Metricbeat:(every 5 to 10 minutes)
2017-11-23T15:04:17+08:00 ERR Failed to publish events caused by: EOF
2017-11-23T15:07:17+08:00 ERR Failed to publish events caused by: EOF
2017-11-23T15:13:17+08:00 ERR Failed to publish events caused by: EOF
2017-11-23T15:24:17+08:00 ERR Failed to publish events caused by: EOF
2017-11-23T15:37:17+08:00 ERR Failed to publish events caused by: EOF
2017-11-23T15:44:17+08:00 ERR Failed to publish events caused by: EOF
Logstash:
[2017-11-23T14:45:03,342][WARN ][logstash.outputs.elasticsearch] Marking url as dead. Last error: [LogStash::Outputs::ElasticSearch::HttpClient::Pool::HostUnreachableError] Elasticsearch Unreachable: [http://esdata14.tls.ad:9200/][Manticore::SocketTimeout] Read timed out {:url=>http://esdata14.tls.ad:9200/, :error_message=>"Elasticsearch Unreachable: [http://esdata14.tls.ad:9200/][Manticore::SocketTimeout] Read timed out", :error_class=>"LogStash::Outputs::ElasticSearch::HttpClient::Pool::HostUnreachableError"}
[2017-11-23T14:45:03,342][ERROR][logstash.outputs.elasticsearch] Attempted to send a bulk request to elasticsearch' but Elasticsearch appears to be unreachable or down! {:error_message=>"Elasticsearch Unreachable: [http://esdata14.tls.ad:9200/][Manticore::SocketTimeout] Read timed out", :class=>"LogStash::Outputs::ElasticSearch::HttpClient::Pool::HostUnreachableError", :will_retry_in_seconds=>2}
[2017-11-23T14:45:04,373][WARN ][logstash.outputs.elasticsearch] Restored connection to ES instance {:url=>#<Java::JavaNet::URI:0x63886b00>}
[2017-11-23T14:45:04,377][WARN ][logstash.outputs.elasticsearch] Restored connection to ES instance {:url=>#<Java::JavaNet::URI:0x24c681ad>}
[2017-11-23T14:46:05,473][WARN ][logstash.outputs.elasticsearch] Marking url as dead. Last error: [LogStash::Outputs::ElasticSearch::HttpClient::Pool::HostUnreachableError] Elasticsearch Unreachable: [http://esdata20.tls.ad:9200/][Manticore::SocketTimeout] Read timed out {:url=>http://esdata20.tls.ad:9200/, :error_message=>"Elasticsearch Unreachable: [http://esdata20.tls.ad:9200/][Manticore::SocketTimeout] Read timed out",
Elasticsearch:
[2017-11-23T00:56:08,491][INFO ][o.e.m.j.JvmGcMonitorService] [esdata14.tls.ad] [gc][8665566] overhead, spent [252ms] collecting in the last [1s]

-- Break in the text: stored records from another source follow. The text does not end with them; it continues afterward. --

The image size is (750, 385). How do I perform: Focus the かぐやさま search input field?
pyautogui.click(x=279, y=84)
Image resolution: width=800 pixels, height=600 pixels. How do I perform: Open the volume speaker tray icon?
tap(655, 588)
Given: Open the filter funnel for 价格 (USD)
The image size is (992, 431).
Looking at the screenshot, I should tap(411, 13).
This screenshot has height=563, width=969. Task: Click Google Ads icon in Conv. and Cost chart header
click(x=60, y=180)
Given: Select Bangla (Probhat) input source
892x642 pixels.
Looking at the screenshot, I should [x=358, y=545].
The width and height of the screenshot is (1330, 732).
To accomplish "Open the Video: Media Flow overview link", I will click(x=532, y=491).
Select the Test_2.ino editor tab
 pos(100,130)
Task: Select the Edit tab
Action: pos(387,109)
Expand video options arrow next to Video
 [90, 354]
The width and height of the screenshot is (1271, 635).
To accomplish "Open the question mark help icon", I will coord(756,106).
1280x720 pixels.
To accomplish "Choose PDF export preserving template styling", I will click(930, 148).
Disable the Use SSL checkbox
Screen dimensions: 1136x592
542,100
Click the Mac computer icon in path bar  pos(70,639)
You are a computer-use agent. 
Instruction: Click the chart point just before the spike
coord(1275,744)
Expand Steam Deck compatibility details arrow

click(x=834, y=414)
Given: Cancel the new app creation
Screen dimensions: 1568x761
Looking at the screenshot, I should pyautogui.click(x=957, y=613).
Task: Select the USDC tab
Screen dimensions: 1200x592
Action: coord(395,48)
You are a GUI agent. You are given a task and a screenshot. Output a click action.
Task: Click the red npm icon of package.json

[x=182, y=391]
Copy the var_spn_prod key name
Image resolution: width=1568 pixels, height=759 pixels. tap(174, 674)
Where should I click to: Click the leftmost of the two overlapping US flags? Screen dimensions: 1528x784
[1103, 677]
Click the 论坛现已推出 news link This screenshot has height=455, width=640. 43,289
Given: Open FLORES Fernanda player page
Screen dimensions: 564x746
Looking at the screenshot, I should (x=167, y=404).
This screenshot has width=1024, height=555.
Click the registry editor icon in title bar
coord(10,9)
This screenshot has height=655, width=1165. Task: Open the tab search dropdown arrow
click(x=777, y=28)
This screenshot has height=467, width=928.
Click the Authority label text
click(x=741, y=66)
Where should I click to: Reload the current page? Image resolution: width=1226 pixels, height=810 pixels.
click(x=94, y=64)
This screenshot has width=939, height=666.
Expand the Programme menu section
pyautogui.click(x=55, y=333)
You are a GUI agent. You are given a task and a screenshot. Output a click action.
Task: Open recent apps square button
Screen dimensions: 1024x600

[2017-11-23T03:02:15,270][INFO ][o.e.m.j.JvmGcMonitorService] [esdata14.tls.ad] [gc][8673104] overhead, spent [277ms] collecting in the last [1s]
[2017-11-23T03:04:24,304][INFO ][o.e.m.j.JvmGcMonitorService] [esdata14.tls.ad] [gc][8673233] overhead, spent [264ms] collecting in the last [1s]
[2017-11-23T03:23:21,619][INFO ][o.e.m.j.JvmGcMonitorService] [esdata14.tls.ad] [gc][8674364] overhead, spent [266ms] collecting in the last [1s]
PS: our Architecture like this:
metricbeat(more than 200)->haproxy(2)->logstash(2)->ES(DATA:20,CLIENT:2:MASTER:3)
Server Specs
esdata-> Mem:48G, heap:23G, CPU:32Core
esmaster-> Mem:8G, heap:4G, CPU:4Core
esclient-> Mem:16G, heap:8G, CPU:4Core
haproxy->Mem:8G,CPU:4Core
logstash->Mem:8G, heap:4G CPU:2Core
#configure file for logstash
# ------------------------------------ Pipeline Settings ------------------------------------
# This defaults to the number of the host's CPU cores.
pipeline.workers: 2
# How many workers should be used per output plugin instance
#pipeline.output.workers: 2
# How many events to retrieve from inputs before sending to filters+workers
pipeline.batch.size: 5000
# How long to wait before dispatching an undersized batch to filters+workers
# Value is in milliseconds.
pipeline.batch.delay: 1000
pipline for metricbeat
#logstash for metricbeat
input {
beats {
port => 5044
}
}
filter {
mutate { add_field => { "[@metadata][index_prefix]" => "%{agent}" } }
}
output {
elasticsearch {
hosts => ["esdata01.tls.ad:9200","esdata02.tls.ad:9200","esdata03.tls.ad:9200","esdata04.tls.ad:9200","esdata05.tls.ad:9200","esdata06.tls.ad:9200","esdata07.tls.ad:9200",
"esdata08.tls.ad:9200","esdata09.tls.ad:9200","esdata10.tls.ad:9200","esdata11.tls.ad:9200","esdata12.tls.ad:9200","esdata13.tls.ad:9200","esdata14.tls.ad:9200",
"esdata15.tls.ad:9200","esdata16.tls.ad:9200","esdata17.tls.ad:9200","esdata18.tls.ad:9200","esdata19.tls.ad:9200","esdata20.tls.ad:9200"]
template_overwrite => false
manage_template => false
index => "%{[@metadata][index_prefix]}-%{+xxxx.ww}"
#index => "%{[@metadata][index_prefix]}-%{+YYYY.MM.dd}"
sniffing => false
pool_max => 10000
pool_max_per_route => 1000
}
}
Any suggestions or ideas to avoid logstash to drop events?